EXERCISE OBJECTIVE
The required output is the complete data, repeated without alteration.
········
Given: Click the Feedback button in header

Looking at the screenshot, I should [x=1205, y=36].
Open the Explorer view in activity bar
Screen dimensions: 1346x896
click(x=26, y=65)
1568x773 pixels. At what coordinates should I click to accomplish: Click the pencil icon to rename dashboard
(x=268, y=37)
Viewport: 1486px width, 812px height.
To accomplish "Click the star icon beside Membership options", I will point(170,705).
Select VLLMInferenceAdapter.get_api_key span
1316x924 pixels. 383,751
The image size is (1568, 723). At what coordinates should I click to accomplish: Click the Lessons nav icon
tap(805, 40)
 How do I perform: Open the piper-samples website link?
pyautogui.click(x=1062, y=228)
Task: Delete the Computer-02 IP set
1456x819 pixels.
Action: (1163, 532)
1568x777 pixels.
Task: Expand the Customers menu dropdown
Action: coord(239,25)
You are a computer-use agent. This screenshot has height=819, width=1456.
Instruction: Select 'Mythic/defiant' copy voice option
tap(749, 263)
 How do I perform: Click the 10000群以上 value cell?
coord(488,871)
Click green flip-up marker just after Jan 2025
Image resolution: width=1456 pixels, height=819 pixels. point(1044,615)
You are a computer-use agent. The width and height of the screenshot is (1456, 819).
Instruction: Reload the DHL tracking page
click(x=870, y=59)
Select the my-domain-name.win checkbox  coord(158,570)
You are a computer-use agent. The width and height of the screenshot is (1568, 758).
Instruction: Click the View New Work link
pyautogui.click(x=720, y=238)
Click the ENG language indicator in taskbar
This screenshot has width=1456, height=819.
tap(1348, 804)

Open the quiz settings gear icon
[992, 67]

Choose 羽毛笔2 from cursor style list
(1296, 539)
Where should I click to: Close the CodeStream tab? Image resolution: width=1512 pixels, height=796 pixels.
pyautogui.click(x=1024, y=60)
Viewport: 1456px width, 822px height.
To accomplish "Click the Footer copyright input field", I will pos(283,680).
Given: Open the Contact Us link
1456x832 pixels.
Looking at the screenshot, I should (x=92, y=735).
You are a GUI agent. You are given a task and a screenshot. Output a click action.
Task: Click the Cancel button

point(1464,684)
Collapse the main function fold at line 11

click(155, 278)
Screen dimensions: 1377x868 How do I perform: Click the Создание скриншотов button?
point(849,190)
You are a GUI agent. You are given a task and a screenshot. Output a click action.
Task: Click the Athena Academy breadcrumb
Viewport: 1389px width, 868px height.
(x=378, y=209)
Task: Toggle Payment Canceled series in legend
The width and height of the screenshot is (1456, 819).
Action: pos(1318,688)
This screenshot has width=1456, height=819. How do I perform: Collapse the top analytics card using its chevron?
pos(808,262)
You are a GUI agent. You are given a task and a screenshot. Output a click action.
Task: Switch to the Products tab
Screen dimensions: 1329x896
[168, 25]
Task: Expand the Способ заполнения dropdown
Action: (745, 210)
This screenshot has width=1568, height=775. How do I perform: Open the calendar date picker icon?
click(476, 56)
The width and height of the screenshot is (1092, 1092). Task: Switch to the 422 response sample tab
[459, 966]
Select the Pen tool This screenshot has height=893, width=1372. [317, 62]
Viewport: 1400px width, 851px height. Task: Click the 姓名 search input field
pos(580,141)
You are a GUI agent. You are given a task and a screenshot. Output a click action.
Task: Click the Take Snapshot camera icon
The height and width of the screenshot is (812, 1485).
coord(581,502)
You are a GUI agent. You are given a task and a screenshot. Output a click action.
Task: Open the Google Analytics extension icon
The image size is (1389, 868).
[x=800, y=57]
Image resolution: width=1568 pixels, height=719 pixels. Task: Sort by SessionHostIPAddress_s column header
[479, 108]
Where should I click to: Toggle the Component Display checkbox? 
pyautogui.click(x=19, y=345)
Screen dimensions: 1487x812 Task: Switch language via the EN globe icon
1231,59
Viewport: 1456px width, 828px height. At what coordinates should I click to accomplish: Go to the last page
········
COMPLETED EXERCISE
Given: Click the Feedback button in header

Looking at the screenshot, I should [x=1205, y=36].
Open the Explorer view in activity bar
Screen dimensions: 1346x896
click(x=26, y=65)
1568x773 pixels. At what coordinates should I click to accomplish: Click the pencil icon to rename dashboard
(x=268, y=37)
Viewport: 1486px width, 812px height.
To accomplish "Click the star icon beside Membership options", I will point(170,705).
Select VLLMInferenceAdapter.get_api_key span
1316x924 pixels. 383,751
The image size is (1568, 723). At what coordinates should I click to accomplish: Click the Lessons nav icon
tap(805, 40)
 How do I perform: Open the piper-samples website link?
pyautogui.click(x=1062, y=228)
Task: Delete the Computer-02 IP set
1456x819 pixels.
Action: (1163, 532)
1568x777 pixels.
Task: Expand the Customers menu dropdown
Action: coord(239,25)
You are a computer-use agent. This screenshot has height=819, width=1456.
Instruction: Select 'Mythic/defiant' copy voice option
tap(749, 263)
 How do I perform: Click the 10000群以上 value cell?
coord(488,871)
Click green flip-up marker just after Jan 2025
Image resolution: width=1456 pixels, height=819 pixels. point(1044,615)
You are a computer-use agent. The width and height of the screenshot is (1456, 819).
Instruction: Reload the DHL tracking page
click(x=870, y=59)
Select the my-domain-name.win checkbox  coord(158,570)
You are a computer-use agent. The width and height of the screenshot is (1568, 758).
Instruction: Click the View New Work link
pyautogui.click(x=720, y=238)
Click the ENG language indicator in taskbar
This screenshot has width=1456, height=819.
tap(1348, 804)

Open the quiz settings gear icon
[992, 67]

Choose 羽毛笔2 from cursor style list
(1296, 539)
Where should I click to: Close the CodeStream tab? Image resolution: width=1512 pixels, height=796 pixels.
pyautogui.click(x=1024, y=60)
Viewport: 1456px width, 822px height.
To accomplish "Click the Footer copyright input field", I will pos(283,680).
Given: Open the Contact Us link
1456x832 pixels.
Looking at the screenshot, I should (x=92, y=735).
You are a GUI agent. You are given a task and a screenshot. Output a click action.
Task: Click the Cancel button

point(1464,684)
Collapse the main function fold at line 11

click(155, 278)
Screen dimensions: 1377x868 How do I perform: Click the Создание скриншотов button?
point(849,190)
You are a GUI agent. You are given a task and a screenshot. Output a click action.
Task: Click the Athena Academy breadcrumb
Viewport: 1389px width, 868px height.
(x=378, y=209)
Task: Toggle Payment Canceled series in legend
The width and height of the screenshot is (1456, 819).
Action: pos(1318,688)
This screenshot has width=1456, height=819. How do I perform: Collapse the top analytics card using its chevron?
pos(808,262)
You are a GUI agent. You are given a task and a screenshot. Output a click action.
Task: Switch to the Products tab
Screen dimensions: 1329x896
[168, 25]
Task: Expand the Способ заполнения dropdown
Action: (745, 210)
This screenshot has width=1568, height=775. How do I perform: Open the calendar date picker icon?
click(476, 56)
The width and height of the screenshot is (1092, 1092). Task: Switch to the 422 response sample tab
[459, 966]
Select the Pen tool This screenshot has height=893, width=1372. [317, 62]
Viewport: 1400px width, 851px height. Task: Click the 姓名 search input field
pos(580,141)
You are a GUI agent. You are given a task and a screenshot. Output a click action.
Task: Click the Take Snapshot camera icon
The height and width of the screenshot is (812, 1485).
coord(581,502)
You are a GUI agent. You are given a task and a screenshot. Output a click action.
Task: Open the Google Analytics extension icon
The image size is (1389, 868).
[x=800, y=57]
Image resolution: width=1568 pixels, height=719 pixels. Task: Sort by SessionHostIPAddress_s column header
[479, 108]
Where should I click to: Toggle the Component Display checkbox? 
pyautogui.click(x=19, y=345)
Screen dimensions: 1487x812 Task: Switch language via the EN globe icon
1231,59
Viewport: 1456px width, 828px height. At what coordinates should I click to accomplish: Go to the last page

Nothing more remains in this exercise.